*** Provided records ***
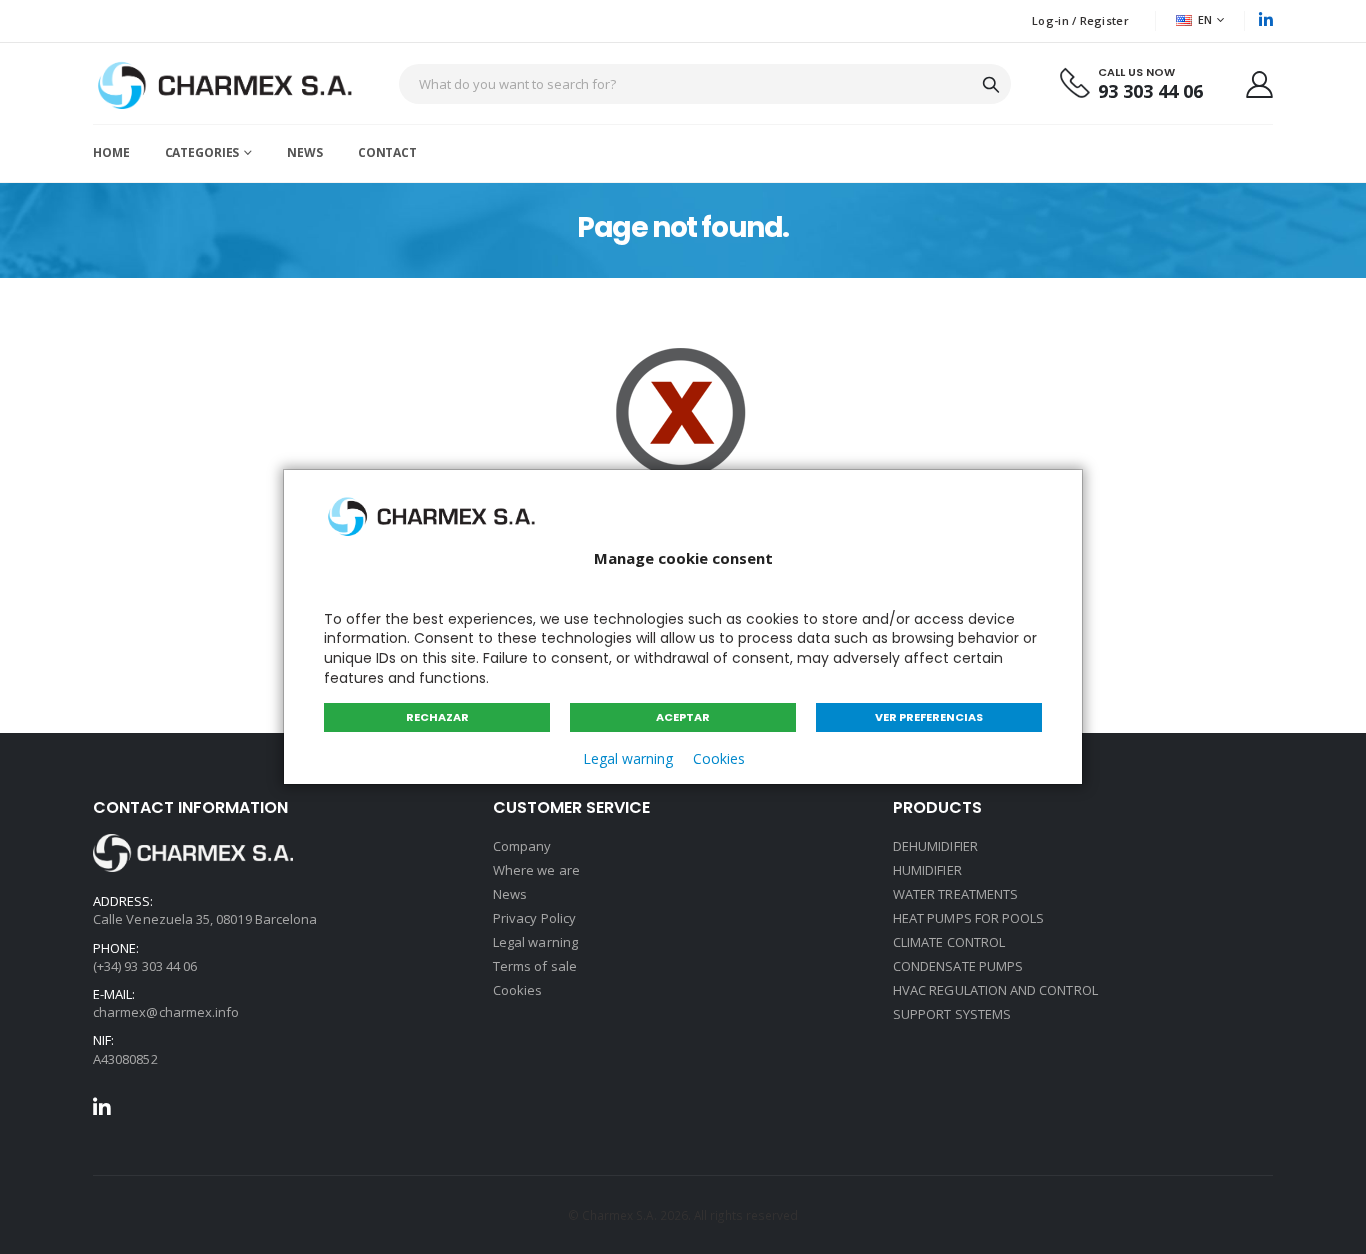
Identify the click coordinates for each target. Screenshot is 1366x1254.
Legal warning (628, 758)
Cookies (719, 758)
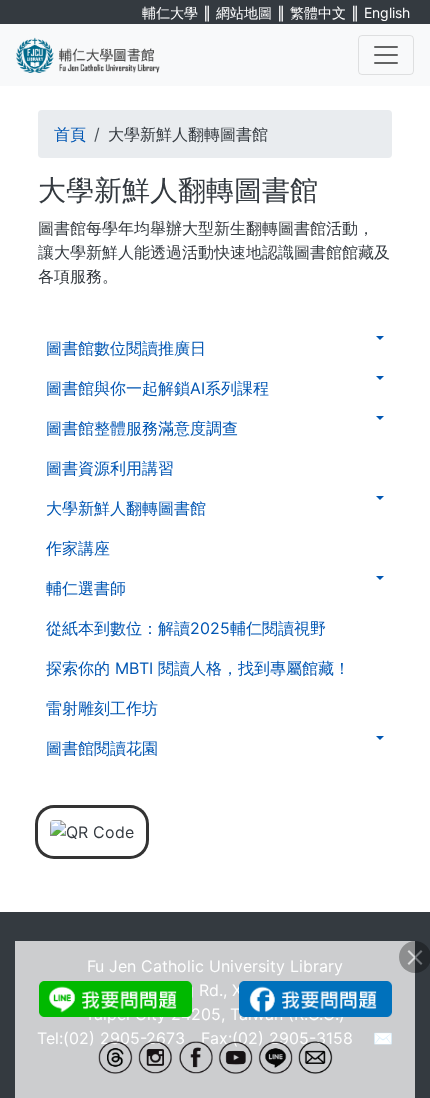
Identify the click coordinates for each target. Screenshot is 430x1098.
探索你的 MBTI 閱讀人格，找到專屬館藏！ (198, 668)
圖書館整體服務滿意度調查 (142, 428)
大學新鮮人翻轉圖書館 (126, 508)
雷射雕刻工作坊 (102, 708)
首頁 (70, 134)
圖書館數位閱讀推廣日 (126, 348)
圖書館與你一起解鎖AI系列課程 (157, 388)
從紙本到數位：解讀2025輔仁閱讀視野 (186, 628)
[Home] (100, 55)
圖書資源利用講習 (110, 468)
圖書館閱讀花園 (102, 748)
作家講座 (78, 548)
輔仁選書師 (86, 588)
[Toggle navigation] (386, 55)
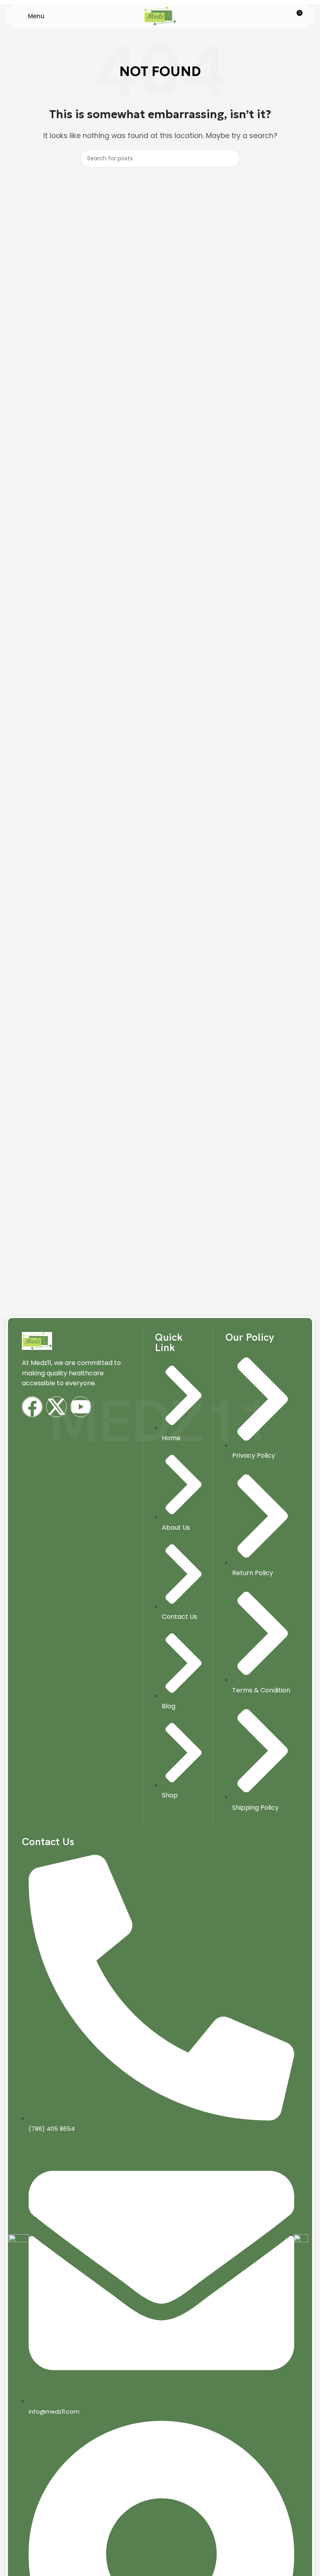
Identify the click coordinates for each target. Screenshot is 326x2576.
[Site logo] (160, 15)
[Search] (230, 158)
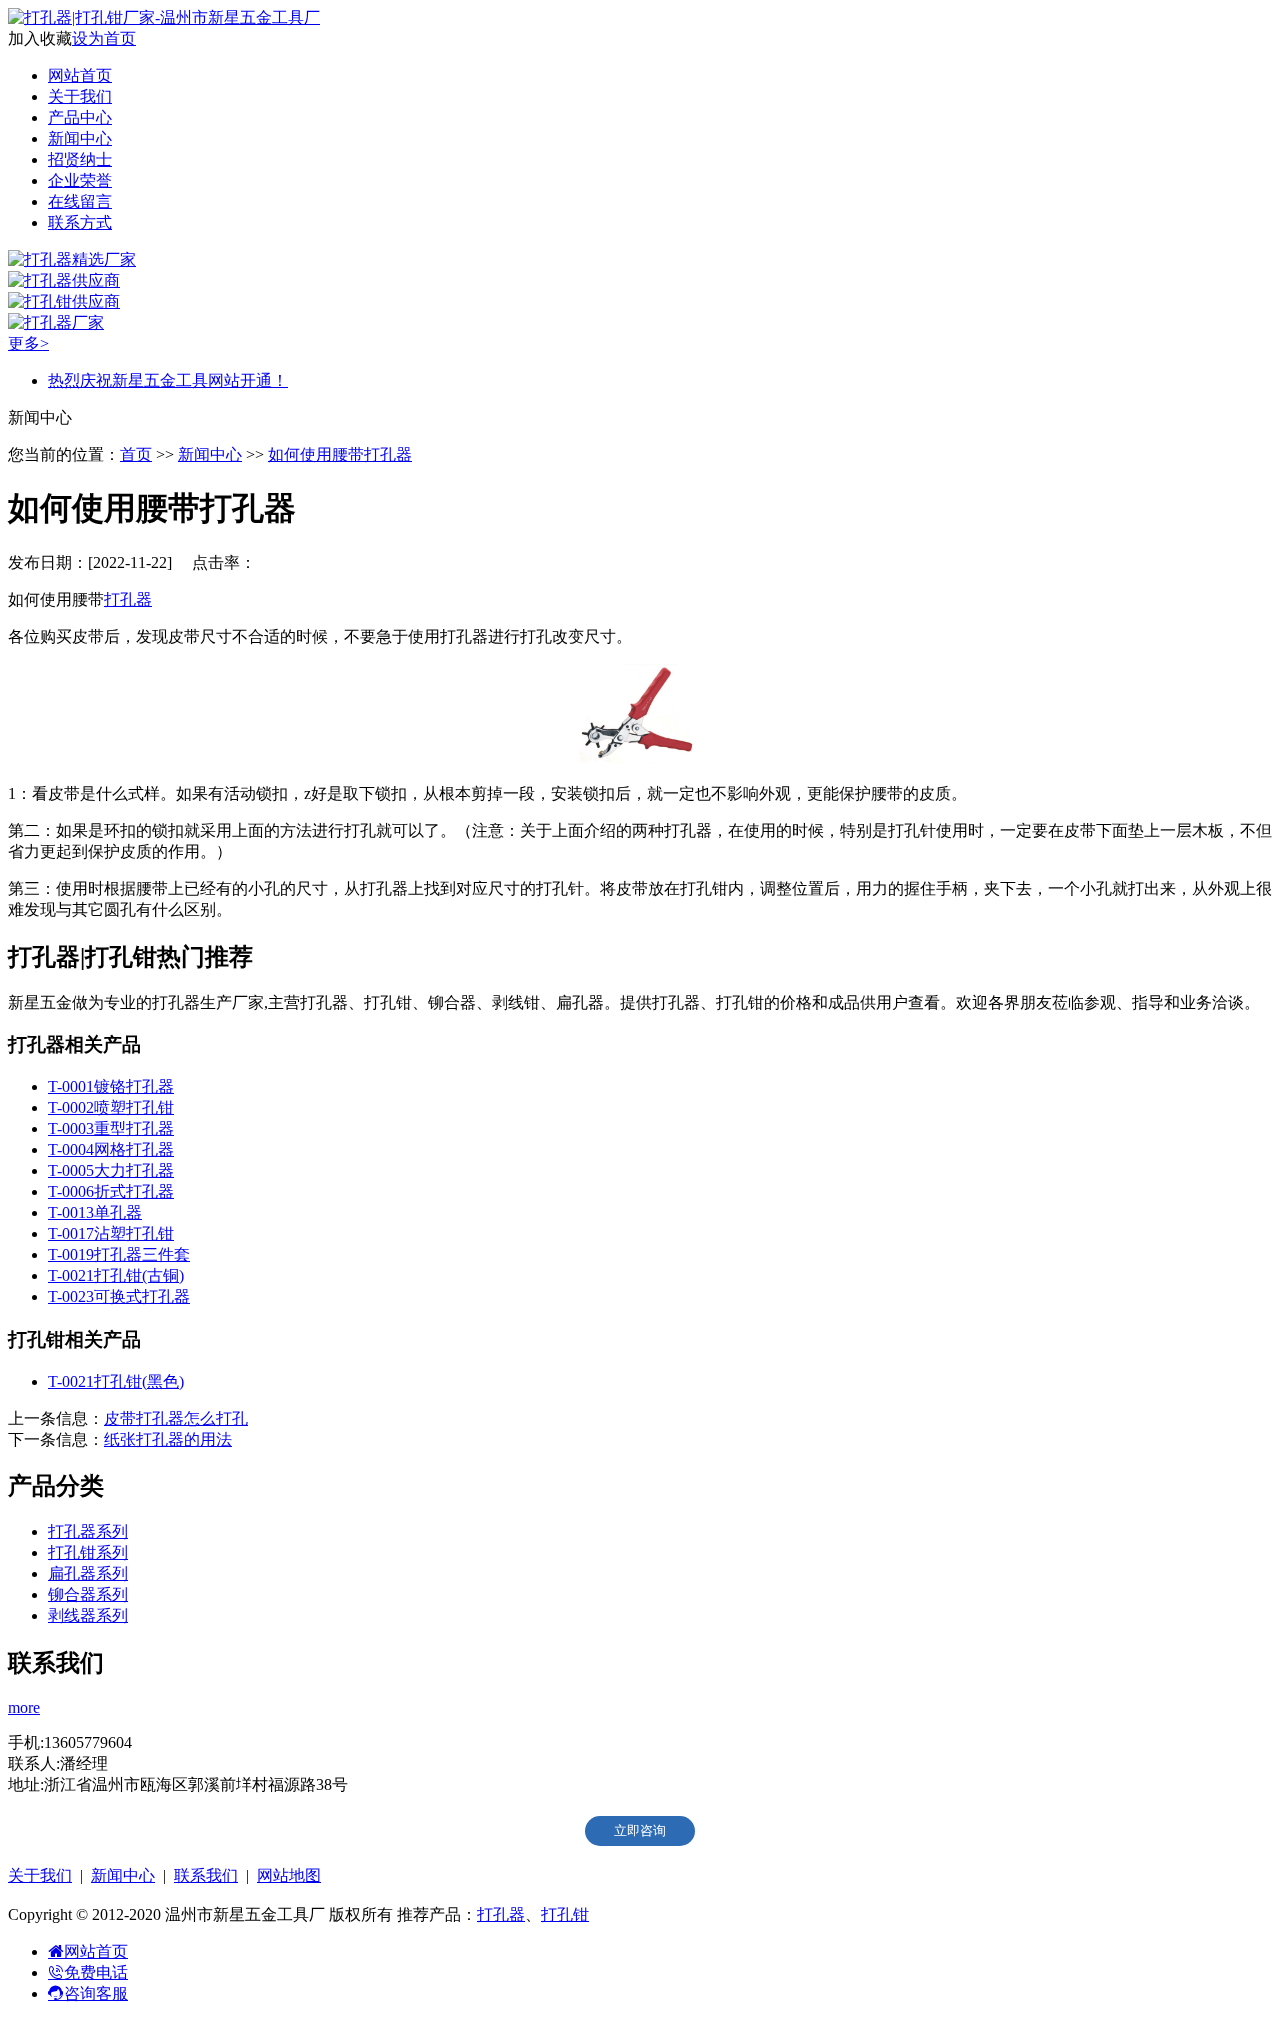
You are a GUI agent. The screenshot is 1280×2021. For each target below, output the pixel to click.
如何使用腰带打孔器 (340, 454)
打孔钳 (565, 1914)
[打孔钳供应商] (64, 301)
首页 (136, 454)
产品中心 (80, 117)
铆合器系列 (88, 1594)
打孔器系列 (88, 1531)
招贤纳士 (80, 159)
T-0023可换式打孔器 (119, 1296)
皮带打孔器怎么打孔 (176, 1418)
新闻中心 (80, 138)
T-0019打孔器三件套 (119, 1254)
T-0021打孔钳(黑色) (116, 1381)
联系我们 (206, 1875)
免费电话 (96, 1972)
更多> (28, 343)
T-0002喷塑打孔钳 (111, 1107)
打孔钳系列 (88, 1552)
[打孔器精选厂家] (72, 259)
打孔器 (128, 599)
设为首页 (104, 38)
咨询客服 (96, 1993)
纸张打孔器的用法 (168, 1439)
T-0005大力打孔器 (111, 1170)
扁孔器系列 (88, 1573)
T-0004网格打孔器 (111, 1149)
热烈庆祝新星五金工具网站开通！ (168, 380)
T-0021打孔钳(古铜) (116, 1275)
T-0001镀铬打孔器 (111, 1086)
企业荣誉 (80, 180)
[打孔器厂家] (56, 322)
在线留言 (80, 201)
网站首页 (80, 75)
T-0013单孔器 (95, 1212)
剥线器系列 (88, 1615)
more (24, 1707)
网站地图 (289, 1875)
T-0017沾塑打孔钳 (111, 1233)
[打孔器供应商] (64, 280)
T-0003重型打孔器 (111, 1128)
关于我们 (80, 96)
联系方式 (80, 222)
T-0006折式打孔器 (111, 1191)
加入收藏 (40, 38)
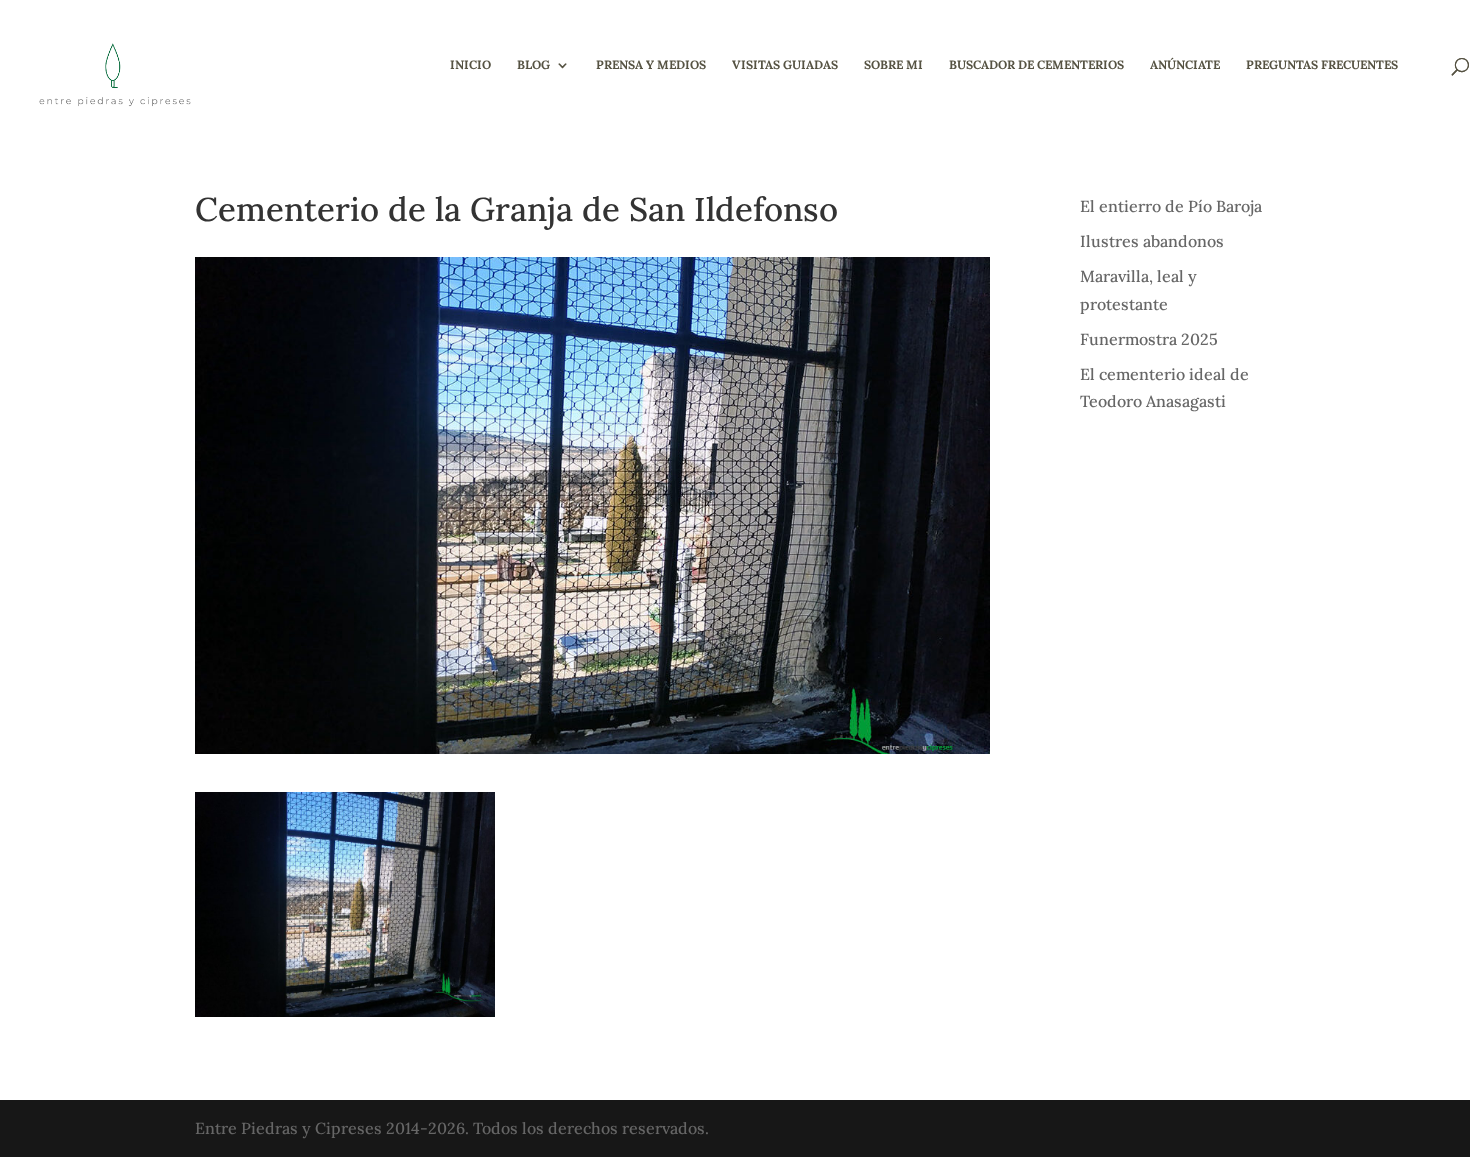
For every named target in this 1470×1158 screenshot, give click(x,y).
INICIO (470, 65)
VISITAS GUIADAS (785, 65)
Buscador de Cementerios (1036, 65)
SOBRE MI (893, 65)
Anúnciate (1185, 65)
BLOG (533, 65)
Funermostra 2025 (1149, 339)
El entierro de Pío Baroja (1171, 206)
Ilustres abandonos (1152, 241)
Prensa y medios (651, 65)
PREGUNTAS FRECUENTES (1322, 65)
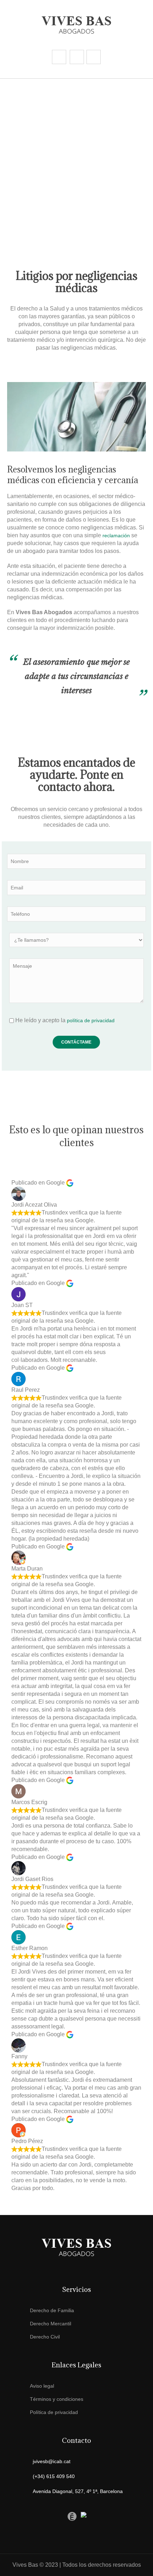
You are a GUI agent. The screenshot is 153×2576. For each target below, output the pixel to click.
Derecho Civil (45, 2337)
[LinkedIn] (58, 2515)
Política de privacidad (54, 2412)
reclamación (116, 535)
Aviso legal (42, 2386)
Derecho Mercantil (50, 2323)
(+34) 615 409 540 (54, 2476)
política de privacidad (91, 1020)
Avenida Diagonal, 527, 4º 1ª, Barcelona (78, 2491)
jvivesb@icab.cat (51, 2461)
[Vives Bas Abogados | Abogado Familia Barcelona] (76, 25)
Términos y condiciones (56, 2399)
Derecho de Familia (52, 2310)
*** End of Provided records ***
- Exercise prompt: Could you transcribe exactly the entries above, but only the lines from the one with "T-0021打孔钳(古铜) (116, 1275)" through the one with "Ilustres abandonos (1152, 241)", and without pictures?

- Written solution:
T-0021打孔钳(古铜) (116, 1275)
T-0001镀铬打孔器 (111, 1086)
企业荣誉 (80, 180)
[打孔器厂家] (56, 322)
在线留言 (80, 201)
网站首页 (80, 75)
T-0013单孔器 (95, 1212)
剥线器系列 (88, 1615)
more (24, 1707)
网站地图 (289, 1875)
T-0017沾塑打孔钳 (111, 1233)
[打孔器供应商] (64, 280)
T-0003重型打孔器 (111, 1128)
关于我们 (80, 96)
联系方式 (80, 222)
T-0006折式打孔器 (111, 1191)
加入收藏 (40, 38)
For every named target in this 1470×1158 screenshot, give click(x,y).
INICIO (470, 65)
VISITAS GUIADAS (785, 65)
Buscador de Cementerios (1036, 65)
SOBRE MI (893, 65)
Anúnciate (1185, 65)
BLOG (533, 65)
Funermostra 2025 (1149, 339)
El entierro de Pío Baroja (1171, 206)
Ilustres abandonos (1152, 241)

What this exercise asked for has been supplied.